Based on these functional and neuroanatomical observations, I propose that ES seems to contribute to the bodily self and social cognition in a way primarily related to the sense of body ownership and agency. However, ES does not account for multisensory spatial representations that relate the physical body to the bodily self in space. These spatial aspects of the bodily self are encoded by brain regions outside of the brain network of ES, and rather resemble those brain regions relevant for coding the spatial configuration of attention (or awareness, according to AS).
Because two crucial aspects of the bodily self, i.e., self-location and the first-person perspective, are encoded in the TPJ region, and full-body illusions show that they can be manipulated without action or motor manipulations, it seems implausible that ES as based on motor resonance is the primary brain mechanism underlying the bodily self. Instead, the brain networks coding self-location and the first-person perspective, which overlap with brain regions proposed to encode spatial aspects of an attention schema (see figure 1), seem to contribute to at least an equal degree to both the bodily self and social cognition.
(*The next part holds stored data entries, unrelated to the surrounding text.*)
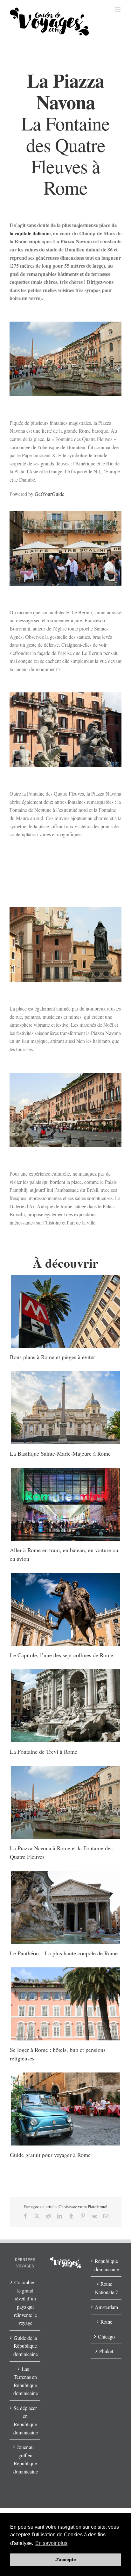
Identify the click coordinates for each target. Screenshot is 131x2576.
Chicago (106, 2336)
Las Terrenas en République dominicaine (25, 2381)
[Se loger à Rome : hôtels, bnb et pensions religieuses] (65, 2003)
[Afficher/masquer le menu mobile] (118, 9)
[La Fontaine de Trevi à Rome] (65, 1705)
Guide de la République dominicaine (25, 2345)
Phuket (106, 2351)
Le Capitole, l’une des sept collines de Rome (61, 1655)
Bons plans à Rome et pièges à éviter (52, 1357)
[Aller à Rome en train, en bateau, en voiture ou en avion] (65, 1504)
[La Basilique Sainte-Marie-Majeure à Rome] (65, 1407)
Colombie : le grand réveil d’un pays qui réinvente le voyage (25, 2302)
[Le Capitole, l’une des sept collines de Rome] (65, 1609)
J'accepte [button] (65, 2559)
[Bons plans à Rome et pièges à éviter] (65, 1311)
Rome (106, 2321)
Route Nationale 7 (106, 2287)
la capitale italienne (30, 233)
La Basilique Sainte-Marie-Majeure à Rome (60, 1453)
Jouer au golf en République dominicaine (25, 2459)
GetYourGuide (49, 494)
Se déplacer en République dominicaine (25, 2420)
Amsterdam (106, 2307)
Thus, ES seems to be a necessary but insufficiently “primary” brain mechanism underlying the bodily self and social cognition.
I do not mean to imply that these are independent processes, because it is possible that they cooperatively work together (Graziano & Kastner 2011). However, I think that Gallese and Cuccio’s claim of a primacy of motor resonance underlying the multifaceted aspects of the bodily self and social cognition is questionable on empirical and theoretical grounds.